TASK 1. Reproduce the whole text about bumblebees and nectar sugar, word for word.

PAGE.

________

College Fellow Dr Walter Federle and PhD student Hamish Symington (2017) have been involved in a study showing that sweeter is not necessarily better when it comes to nectar.

Animal pollinators support the production of three-quarters of the world’s food crops, and many flowers produce nectar to reward the pollinators. A new study using bumblebees has found that the sweetest nectar is not necessarily the best: too much sugar slows down the bees. The results will inform breeding efforts to make crops more attractive to pollinators, boosting yields to feed our growing global population.

Bumblebees drink nectar from flowers, then offload it in their nest – by vomiting –  for use by other bees in the colony. The sugar within nectar makes it appealing, and the more sugar within the nectar, the more energy it contains. But nectar also gets more thick and sticky as the sugar content rises, and this makes it more difficult for bees to drink and regurgitate –  requiring more time and energy.

Published today in the Journal of the Royal Society Interface, the study looked at the mechanics of both nectar drinking and regurgitation in one of the most common bumblebees in the UK, Bombus terrestris. It found that the best concentration of nectar for bumblebees in terms of overall energy gain is lower than might be expected. Nectar that is low in sugar is easy for bees to drink and very easy to vomit back up. As nectar gets more sugary, it gradually takes bees longer to drink, but swiftly becomes much more difficult to vomit.

“Bumblebees must strike a balance between choosing a nectar that is energy-rich, but isn’t too time-consuming to drink and offload. Nectar sugar concentration affects the speed of the bees’ foraging trips, so it influences their foraging decisions,” said Dr Jonathan Pattrick, first author of this study, formerly a PhD student based jointly in the University of Cambridge’s departments of Plant Sciences and Zoology and now a post-doctoral researcher in the University of Oxford’s Department of Zoology.

While it has long been known that nectar with a higher sugar concentration takes bees longer to drink, its effect on nectar regurgitation has not previously received much attention. This new information will help scientists make better predictions about which types of nectar bumblebees and other pollinators should like best, and consequently the kinds of flowers and plants they are most likely to visit. This will inform crop breeders in producing the most appealing flowers for better crop pollination and higher yields.

________

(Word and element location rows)
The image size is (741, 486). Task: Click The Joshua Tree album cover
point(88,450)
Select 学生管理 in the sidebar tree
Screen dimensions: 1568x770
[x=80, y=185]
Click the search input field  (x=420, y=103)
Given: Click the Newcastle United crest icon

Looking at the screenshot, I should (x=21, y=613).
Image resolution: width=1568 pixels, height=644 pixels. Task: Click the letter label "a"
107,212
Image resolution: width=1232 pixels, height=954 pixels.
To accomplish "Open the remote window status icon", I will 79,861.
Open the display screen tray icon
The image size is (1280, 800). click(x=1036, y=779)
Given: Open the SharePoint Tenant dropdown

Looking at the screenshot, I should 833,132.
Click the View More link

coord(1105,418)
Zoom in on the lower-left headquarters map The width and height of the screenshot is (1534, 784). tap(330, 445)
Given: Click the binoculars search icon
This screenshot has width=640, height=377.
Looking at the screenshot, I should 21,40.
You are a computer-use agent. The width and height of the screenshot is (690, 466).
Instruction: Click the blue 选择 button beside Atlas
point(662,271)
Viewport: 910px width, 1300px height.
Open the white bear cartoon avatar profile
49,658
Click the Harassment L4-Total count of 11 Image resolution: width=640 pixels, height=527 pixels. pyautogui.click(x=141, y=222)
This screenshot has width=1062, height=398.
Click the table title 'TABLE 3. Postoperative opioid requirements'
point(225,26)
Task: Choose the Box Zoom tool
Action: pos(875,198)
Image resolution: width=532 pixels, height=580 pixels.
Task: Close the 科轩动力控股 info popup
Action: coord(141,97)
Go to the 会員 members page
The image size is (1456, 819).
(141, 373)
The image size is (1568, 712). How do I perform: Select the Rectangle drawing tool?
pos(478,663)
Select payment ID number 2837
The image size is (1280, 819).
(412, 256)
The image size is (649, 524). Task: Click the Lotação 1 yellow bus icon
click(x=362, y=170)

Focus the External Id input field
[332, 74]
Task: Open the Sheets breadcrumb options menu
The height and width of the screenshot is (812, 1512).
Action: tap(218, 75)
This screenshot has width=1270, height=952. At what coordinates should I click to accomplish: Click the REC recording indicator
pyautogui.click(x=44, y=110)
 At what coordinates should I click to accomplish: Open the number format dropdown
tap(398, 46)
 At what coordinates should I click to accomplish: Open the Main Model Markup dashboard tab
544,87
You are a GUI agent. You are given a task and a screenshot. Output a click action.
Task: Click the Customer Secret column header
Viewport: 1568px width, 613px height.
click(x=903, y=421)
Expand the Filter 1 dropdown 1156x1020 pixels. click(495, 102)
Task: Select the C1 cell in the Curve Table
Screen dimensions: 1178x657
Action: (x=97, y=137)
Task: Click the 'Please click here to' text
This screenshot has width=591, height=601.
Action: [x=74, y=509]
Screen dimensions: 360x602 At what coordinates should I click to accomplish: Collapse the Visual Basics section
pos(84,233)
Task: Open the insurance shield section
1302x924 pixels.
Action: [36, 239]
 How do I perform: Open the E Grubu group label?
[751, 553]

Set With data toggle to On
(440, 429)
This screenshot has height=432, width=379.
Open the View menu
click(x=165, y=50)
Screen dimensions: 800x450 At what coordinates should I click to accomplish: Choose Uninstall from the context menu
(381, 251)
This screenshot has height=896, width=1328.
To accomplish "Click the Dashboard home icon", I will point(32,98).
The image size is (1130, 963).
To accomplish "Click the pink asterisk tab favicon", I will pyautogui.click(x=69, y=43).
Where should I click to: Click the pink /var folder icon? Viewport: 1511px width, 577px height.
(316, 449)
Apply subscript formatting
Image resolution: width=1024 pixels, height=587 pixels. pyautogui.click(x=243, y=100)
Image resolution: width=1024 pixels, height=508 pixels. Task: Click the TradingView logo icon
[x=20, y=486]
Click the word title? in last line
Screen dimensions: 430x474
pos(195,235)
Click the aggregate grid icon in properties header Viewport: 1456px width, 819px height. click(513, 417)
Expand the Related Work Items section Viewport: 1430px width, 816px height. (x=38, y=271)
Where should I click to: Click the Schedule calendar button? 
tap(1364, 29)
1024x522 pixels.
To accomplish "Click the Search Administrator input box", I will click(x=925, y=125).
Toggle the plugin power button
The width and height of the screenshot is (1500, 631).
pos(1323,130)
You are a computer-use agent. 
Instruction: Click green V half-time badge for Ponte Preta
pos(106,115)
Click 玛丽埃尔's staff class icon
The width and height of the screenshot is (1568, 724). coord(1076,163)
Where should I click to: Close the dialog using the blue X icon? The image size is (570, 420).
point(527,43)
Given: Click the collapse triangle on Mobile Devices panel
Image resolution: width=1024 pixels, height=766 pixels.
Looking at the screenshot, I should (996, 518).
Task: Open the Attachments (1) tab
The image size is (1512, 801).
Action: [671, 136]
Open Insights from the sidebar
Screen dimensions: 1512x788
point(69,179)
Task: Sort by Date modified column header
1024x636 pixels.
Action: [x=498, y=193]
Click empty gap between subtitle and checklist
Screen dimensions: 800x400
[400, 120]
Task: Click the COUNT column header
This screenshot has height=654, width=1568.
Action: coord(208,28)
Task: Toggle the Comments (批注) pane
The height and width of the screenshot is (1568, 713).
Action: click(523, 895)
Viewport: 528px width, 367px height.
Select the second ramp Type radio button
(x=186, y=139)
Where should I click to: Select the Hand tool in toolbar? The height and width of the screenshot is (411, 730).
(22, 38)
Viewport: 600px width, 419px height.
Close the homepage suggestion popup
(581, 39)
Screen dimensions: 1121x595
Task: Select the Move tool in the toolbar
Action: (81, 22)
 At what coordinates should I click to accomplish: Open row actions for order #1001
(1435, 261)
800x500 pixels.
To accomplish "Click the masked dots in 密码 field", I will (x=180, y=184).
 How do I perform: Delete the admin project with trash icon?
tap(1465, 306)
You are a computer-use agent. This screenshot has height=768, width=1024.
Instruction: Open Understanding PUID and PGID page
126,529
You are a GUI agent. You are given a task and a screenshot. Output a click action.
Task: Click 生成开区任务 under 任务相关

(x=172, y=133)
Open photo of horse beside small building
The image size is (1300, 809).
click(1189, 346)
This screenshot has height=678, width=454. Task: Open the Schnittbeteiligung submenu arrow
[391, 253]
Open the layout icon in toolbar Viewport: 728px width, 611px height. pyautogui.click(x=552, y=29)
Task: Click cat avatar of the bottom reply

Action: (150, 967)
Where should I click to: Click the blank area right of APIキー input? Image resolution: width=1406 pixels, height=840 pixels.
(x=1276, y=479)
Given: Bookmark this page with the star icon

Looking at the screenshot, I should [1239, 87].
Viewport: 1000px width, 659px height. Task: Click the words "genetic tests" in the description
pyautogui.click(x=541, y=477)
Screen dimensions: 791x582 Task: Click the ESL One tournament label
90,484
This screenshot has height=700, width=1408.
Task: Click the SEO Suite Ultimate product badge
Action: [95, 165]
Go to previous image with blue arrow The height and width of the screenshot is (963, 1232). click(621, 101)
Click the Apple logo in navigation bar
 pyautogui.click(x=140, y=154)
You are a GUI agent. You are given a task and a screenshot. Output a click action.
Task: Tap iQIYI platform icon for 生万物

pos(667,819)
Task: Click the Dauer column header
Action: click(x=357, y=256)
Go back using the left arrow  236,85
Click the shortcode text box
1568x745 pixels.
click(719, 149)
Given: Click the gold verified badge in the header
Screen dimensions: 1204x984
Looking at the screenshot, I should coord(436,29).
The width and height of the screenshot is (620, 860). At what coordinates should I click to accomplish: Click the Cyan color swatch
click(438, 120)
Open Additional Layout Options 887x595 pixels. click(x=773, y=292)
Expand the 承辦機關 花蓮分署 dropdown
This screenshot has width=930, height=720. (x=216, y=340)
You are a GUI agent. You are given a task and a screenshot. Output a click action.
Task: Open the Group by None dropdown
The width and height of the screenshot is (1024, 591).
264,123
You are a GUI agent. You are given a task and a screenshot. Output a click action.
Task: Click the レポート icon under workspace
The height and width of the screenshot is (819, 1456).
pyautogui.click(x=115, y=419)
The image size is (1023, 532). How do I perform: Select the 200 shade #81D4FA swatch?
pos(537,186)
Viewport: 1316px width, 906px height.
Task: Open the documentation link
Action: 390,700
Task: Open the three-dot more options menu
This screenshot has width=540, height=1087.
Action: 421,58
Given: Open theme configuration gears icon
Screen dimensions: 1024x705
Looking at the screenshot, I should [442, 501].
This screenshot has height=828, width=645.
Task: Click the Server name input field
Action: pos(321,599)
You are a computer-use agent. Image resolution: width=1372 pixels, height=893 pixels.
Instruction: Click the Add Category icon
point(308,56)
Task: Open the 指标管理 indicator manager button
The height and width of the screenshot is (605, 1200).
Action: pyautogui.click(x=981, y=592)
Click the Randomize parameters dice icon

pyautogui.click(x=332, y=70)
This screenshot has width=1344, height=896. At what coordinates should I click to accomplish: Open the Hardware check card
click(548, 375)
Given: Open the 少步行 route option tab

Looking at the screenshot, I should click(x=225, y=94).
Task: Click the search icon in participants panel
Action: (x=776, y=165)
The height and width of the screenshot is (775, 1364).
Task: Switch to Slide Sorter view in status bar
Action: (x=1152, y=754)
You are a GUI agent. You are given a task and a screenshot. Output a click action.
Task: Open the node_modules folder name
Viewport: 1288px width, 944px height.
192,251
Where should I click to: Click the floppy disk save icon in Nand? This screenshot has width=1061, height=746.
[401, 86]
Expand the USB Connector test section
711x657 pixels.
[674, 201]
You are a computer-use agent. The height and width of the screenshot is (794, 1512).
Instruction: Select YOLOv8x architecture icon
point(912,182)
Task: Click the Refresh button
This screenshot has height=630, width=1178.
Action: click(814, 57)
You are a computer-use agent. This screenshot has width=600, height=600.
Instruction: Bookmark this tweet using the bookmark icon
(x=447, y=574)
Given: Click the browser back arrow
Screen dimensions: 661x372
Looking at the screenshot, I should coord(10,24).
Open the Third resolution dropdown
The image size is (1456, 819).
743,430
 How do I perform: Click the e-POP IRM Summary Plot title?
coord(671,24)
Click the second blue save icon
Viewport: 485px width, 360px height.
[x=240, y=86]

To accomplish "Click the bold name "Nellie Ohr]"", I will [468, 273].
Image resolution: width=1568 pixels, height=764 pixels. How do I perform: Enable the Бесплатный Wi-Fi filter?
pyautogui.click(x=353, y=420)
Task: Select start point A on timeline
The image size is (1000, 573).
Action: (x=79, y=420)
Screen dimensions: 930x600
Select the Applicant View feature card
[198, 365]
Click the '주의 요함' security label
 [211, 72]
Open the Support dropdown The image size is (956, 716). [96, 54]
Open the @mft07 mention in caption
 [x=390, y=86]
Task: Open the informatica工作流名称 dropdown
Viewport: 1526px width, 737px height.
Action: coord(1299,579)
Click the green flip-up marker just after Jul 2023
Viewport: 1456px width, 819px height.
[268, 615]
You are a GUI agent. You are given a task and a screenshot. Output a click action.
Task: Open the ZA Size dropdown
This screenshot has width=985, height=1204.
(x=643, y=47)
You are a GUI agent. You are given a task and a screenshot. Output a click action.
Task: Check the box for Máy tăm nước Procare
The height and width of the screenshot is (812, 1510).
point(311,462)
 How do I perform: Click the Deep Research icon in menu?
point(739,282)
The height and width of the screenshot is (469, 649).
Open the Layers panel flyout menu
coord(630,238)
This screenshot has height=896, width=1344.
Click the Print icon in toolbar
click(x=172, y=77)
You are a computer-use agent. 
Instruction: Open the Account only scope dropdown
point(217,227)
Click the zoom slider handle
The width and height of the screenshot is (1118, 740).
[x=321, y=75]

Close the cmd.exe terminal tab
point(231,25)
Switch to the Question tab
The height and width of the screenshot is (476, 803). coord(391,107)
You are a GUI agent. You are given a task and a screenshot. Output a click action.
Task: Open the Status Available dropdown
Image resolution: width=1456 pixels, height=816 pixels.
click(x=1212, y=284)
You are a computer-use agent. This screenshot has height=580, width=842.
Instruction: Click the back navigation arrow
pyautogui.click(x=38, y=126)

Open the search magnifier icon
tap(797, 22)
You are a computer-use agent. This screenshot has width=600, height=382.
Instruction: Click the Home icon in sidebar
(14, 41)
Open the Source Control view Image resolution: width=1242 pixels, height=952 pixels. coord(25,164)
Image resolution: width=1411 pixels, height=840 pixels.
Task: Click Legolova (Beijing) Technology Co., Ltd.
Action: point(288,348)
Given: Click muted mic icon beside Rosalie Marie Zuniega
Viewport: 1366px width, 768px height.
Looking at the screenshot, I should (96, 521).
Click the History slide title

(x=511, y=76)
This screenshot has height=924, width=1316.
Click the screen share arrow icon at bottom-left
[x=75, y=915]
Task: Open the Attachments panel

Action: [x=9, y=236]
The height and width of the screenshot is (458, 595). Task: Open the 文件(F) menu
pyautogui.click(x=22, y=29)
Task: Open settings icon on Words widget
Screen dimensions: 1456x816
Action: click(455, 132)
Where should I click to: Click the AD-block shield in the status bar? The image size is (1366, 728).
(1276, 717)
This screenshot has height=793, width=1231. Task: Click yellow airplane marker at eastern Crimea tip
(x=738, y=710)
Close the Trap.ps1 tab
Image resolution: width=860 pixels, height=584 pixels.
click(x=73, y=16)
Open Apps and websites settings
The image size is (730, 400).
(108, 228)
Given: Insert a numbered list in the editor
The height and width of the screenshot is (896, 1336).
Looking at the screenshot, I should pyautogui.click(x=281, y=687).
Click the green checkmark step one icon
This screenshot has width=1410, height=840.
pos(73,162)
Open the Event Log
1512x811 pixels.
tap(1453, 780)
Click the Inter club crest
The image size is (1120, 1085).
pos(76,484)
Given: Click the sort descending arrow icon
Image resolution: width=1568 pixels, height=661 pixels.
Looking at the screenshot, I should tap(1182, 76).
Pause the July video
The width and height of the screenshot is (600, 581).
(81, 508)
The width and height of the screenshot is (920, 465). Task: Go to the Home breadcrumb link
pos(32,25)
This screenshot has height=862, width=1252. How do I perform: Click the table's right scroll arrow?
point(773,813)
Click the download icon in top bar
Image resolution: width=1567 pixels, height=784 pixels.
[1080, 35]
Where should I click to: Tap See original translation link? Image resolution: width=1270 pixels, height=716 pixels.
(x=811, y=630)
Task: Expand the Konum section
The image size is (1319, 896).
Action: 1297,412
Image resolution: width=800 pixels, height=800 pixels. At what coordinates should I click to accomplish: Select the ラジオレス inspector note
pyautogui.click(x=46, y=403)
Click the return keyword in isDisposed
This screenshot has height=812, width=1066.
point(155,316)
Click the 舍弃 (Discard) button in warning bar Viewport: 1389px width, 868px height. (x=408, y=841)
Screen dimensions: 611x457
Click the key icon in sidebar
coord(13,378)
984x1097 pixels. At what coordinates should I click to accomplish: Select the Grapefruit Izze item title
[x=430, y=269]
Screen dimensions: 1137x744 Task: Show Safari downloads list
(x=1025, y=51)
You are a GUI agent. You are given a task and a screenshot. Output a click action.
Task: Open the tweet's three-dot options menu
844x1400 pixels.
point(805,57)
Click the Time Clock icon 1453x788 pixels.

________

TASK 2. From the rows, write out word for word the lines starting at the one containing "Task: Open the insurance shield section" and ending at the one containing "I will point(32,98).", with both of those lines included.

EXERCISE RESULT 1.
College Fellow Dr Walter Federle and PhD student Hamish Symington (2017) have been involved in a study showing that sweeter is not necessarily better when it comes to nectar.

Animal pollinators support the production of three-quarters of the world’s food crops, and many flowers produce nectar to reward the pollinators. A new study using bumblebees has found that the sweetest nectar is not necessarily the best: too much sugar slows down the bees. The results will inform breeding efforts to make crops more attractive to pollinators, boosting yields to feed our growing global population.

Bumblebees drink nectar from flowers, then offload it in their nest – by vomiting –  for use by other bees in the colony. The sugar within nectar makes it appealing, and the more sugar within the nectar, the more energy it contains. But nectar also gets more thick and sticky as the sugar content rises, and this makes it more difficult for bees to drink and regurgitate –  requiring more time and energy.

Published today in the Journal of the Royal Society Interface, the study looked at the mechanics of both nectar drinking and regurgitation in one of the most common bumblebees in the UK, Bombus terrestris. It found that the best concentration of nectar for bumblebees in terms of overall energy gain is lower than might be expected. Nectar that is low in sugar is easy for bees to drink and very easy to vomit back up. As nectar gets more sugary, it gradually takes bees longer to drink, but swiftly becomes much more difficult to vomit.

“Bumblebees must strike a balance between choosing a nectar that is energy-rich, but isn’t too time-consuming to drink and offload. Nectar sugar concentration affects the speed of the bees’ foraging trips, so it influences their foraging decisions,” said Dr Jonathan Pattrick, first author of this study, formerly a PhD student based jointly in the University of Cambridge’s departments of Plant Sciences and Zoology and now a post-doctoral researcher in the University of Oxford’s Department of Zoology.

While it has long been known that nectar with a higher sugar concentration takes bees longer to drink, its effect on nectar regurgitation has not previously received much attention. This new information will help scientists make better predictions about which types of nectar bumblebees and other pollinators should like best, and consequently the kinds of flowers and plants they are most likely to visit. This will inform crop breeders in producing the most appealing flowers for better crop pollination and higher yields.

EXERCISE RESULT 2.
Task: Open the insurance shield section
1302x924 pixels.
Action: [36, 239]
 How do I perform: Open the E Grubu group label?
[751, 553]

Set With data toggle to On
(440, 429)
This screenshot has height=432, width=379.
Open the View menu
click(x=165, y=50)
Screen dimensions: 800x450 At what coordinates should I click to accomplish: Choose Uninstall from the context menu
(381, 251)
This screenshot has height=896, width=1328.
To accomplish "Click the Dashboard home icon", I will point(32,98).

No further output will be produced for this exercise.